*Selected excerpt*.
+ + + + + + +
CDN and Third-Party Script Supply Chain Security: Lessons from polyfill.io

Problem

In June 2024, polyfill.io — a CDN serving JavaScript polyfills to over 100,000 websites — was found to be serving malicious JavaScript. The attack vector was domain acquisition: a Chinese technology firm had purchased the polyfill.io domain and its associated GitHub repository earlier in the year. After acquisition, the CDN infrastructure was modified to inject malicious code into the polyfill bundles being served to end users. The injected code targeted specific user agents and performed redirects to scam and malware sites.

The polyfill.io incident is a clear example of a CDN supply chain attack:

A widely trusted CDN service is used by many websites
Ownership of the domain/service changes hands
The new operator modifies the served content to include malicious code
Every website including the CDN’s scripts now delivers malicious code to users
Detection is delayed because the CDN is trusted and the scripts appear to load from a legitimate, well-known domain

Why <script src="https://cdn.polyfill.io/..."> is dangerous. When a page includes a script from an external CDN, the browser executes that script with the full permissions of the page origin. The script can:

Read and exfiltrate cookies (including session tokens)
Capture form input (credentials, credit card data)
+ + + + + + +
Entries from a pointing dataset
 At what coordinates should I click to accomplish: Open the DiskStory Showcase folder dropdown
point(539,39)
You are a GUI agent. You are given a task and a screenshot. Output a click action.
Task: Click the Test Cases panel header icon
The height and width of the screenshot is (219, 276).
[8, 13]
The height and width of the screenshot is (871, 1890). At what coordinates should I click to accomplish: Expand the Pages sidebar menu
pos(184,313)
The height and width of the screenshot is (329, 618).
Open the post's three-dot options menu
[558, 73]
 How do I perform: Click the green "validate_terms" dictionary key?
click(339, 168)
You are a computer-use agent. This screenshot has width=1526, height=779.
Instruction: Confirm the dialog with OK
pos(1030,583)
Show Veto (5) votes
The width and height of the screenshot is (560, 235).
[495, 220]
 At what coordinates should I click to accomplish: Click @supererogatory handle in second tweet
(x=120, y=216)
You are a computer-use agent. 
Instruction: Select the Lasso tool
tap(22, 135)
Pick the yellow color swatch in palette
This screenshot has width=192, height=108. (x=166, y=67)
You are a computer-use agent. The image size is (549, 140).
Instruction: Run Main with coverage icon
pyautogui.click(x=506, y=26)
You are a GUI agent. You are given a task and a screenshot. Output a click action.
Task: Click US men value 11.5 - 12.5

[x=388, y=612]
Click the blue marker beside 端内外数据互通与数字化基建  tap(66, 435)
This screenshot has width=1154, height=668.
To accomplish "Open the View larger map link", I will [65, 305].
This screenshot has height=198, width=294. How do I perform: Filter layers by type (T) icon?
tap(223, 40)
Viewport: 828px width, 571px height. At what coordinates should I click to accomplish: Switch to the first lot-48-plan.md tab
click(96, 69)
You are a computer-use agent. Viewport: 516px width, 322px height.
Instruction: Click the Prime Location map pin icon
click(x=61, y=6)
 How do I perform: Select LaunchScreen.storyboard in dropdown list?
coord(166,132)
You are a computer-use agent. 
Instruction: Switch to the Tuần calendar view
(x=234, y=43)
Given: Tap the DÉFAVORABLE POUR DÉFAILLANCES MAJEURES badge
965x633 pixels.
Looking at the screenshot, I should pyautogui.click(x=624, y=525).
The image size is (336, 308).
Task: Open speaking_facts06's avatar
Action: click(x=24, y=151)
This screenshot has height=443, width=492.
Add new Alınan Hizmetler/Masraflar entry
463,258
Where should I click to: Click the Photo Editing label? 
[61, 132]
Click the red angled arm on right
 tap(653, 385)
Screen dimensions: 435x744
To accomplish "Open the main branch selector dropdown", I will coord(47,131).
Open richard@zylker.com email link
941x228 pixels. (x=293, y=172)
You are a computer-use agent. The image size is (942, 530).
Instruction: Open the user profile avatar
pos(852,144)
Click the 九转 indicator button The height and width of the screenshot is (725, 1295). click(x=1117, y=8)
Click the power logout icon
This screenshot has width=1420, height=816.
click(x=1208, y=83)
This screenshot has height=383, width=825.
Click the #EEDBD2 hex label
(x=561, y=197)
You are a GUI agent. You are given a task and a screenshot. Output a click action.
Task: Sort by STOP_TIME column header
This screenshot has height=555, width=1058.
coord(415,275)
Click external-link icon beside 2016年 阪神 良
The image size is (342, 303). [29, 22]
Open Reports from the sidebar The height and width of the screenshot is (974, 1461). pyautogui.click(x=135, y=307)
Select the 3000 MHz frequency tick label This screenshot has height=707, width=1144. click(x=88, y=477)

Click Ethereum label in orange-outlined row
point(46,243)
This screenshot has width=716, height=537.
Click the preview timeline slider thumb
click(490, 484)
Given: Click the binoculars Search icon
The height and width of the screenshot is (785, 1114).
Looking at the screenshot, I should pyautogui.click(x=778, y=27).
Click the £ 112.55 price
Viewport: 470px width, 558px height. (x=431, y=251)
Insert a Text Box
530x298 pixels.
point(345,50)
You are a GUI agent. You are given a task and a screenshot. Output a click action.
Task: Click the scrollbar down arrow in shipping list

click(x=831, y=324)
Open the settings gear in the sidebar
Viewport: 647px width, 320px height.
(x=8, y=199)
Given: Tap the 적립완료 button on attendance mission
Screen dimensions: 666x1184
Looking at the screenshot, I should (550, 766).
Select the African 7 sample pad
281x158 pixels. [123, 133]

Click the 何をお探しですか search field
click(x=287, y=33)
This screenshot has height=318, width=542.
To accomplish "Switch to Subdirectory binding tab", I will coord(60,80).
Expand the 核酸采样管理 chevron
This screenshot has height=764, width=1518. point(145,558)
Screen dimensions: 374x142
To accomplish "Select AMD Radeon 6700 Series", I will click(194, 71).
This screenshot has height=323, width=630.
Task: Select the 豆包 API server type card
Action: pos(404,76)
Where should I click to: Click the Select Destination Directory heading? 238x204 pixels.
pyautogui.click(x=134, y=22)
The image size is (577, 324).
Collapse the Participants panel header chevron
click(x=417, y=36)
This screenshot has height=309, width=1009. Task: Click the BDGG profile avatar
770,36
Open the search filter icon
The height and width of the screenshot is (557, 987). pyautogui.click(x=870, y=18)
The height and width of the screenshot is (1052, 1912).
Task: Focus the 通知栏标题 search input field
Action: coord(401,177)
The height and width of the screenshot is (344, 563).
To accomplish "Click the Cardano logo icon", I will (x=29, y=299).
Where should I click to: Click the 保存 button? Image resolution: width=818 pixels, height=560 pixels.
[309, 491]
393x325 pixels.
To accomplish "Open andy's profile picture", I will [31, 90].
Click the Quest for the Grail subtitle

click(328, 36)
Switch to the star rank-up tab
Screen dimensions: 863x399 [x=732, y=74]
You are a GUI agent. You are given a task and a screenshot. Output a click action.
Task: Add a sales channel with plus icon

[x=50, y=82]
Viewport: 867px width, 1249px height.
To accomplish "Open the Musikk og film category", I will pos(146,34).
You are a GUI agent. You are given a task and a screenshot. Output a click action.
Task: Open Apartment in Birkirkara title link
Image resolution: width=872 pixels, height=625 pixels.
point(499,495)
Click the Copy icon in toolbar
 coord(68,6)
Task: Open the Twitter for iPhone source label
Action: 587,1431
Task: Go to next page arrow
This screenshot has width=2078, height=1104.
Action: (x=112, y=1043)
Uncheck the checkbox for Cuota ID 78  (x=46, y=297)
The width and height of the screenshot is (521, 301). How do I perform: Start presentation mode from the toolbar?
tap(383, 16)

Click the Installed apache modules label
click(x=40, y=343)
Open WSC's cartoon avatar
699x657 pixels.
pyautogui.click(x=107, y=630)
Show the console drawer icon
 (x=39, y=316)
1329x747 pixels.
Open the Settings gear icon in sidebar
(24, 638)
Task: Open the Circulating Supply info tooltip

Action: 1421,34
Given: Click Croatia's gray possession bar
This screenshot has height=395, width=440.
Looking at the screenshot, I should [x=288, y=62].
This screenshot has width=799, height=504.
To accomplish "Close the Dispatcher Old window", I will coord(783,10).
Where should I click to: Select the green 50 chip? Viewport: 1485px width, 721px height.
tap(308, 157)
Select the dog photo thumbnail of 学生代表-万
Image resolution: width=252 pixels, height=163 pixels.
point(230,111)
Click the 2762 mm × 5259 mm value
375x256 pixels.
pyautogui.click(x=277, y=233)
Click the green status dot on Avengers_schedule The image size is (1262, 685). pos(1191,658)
+ + + + + + +
*Goal 1*. According to the polyfill.io article, how did the attackers gain control of the CDN?
*Goal 2*. Please print everything in the polyfill.io article from "A widely trusted" down to "credit card data)".
*Goal 3*. Carry on the polyfill.io article from the point where it stops.
You won't need the entries for any of this.

*Reply 1*. A Chinese technology firm bought the polyfill.io domain and its associated GitHub repository.

*Reply 2*.
A widely trusted CDN service is used by many websites
Ownership of the domain/service changes hands
The new operator modifies the served content to include malicious code
Every website including the CDN’s scripts now delivers malicious code to users
Detection is delayed because the CDN is trusted and the scripts appear to load from a legitimate, well-known domain

Why <script src="https://cdn.polyfill.io/..."> is dangerous. When a page includes a script from an external CDN, the browser executes that script with the full permissions of the page origin. The script can:

Read and exfiltrate cookies (including session tokens)
Capture form input (credentials, credit card data)

*Reply 3*.
Make authenticated API calls on behalf of the user
Inject additional scripts from other sources
Modify page content to perform phishing

The scope is larger than polyfill.io. The same attack applies to any externally hosted script: analytics libraries (Google Analytics, Matomo), A/B testing tools (Optimizely, LaunchDarkly), customer support widgets (Intercom, Zendesk), payment SDKs (Stripe.js, PayPal), social login buttons (Google, Facebook), CDN-hosted JavaScript frameworks.

Subresource Integrity is the technical control. SRI allows a page to specify the expected cryptographic hash of a linked resource. If the served resource does not match the hash, the browser refuses to execute it. SRI would have blocked the polyfill.io attack: the malicious code had a different hash than the legitimate code.

Target systems: any web application that loads JavaScript from external CDNs; organisations responsible for web application security; e-commerce and financial applications where script injection would be particularly severe.

Threat Model

Adversary 1 — CDN domain acquisition. An attacker acquires a domain serving JavaScript that thousands of websites include. They modify the served script to inject credential-harvesting code. All sites using the CDN now deliver the malicious script to their users. SRI prevents execution if hashes are specified.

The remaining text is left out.